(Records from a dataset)
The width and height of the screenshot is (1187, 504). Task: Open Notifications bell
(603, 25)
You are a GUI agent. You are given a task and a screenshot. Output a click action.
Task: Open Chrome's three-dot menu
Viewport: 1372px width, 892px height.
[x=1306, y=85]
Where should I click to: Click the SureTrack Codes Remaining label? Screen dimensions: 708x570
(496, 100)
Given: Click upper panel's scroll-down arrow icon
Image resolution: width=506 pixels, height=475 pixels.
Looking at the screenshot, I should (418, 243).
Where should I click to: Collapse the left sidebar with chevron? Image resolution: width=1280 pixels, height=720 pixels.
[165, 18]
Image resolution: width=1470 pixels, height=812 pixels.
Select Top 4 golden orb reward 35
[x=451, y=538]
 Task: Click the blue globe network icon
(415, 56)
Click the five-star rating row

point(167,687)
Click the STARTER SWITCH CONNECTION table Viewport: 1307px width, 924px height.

* The problem: Reproduce the lines running from the start of the records through the line that contains "[x=1306, y=85]", including both ends.

* Solved problem:
The width and height of the screenshot is (1187, 504). Task: Open Notifications bell
(603, 25)
You are a GUI agent. You are given a task and a screenshot. Output a click action.
Task: Open Chrome's three-dot menu
Viewport: 1372px width, 892px height.
[x=1306, y=85]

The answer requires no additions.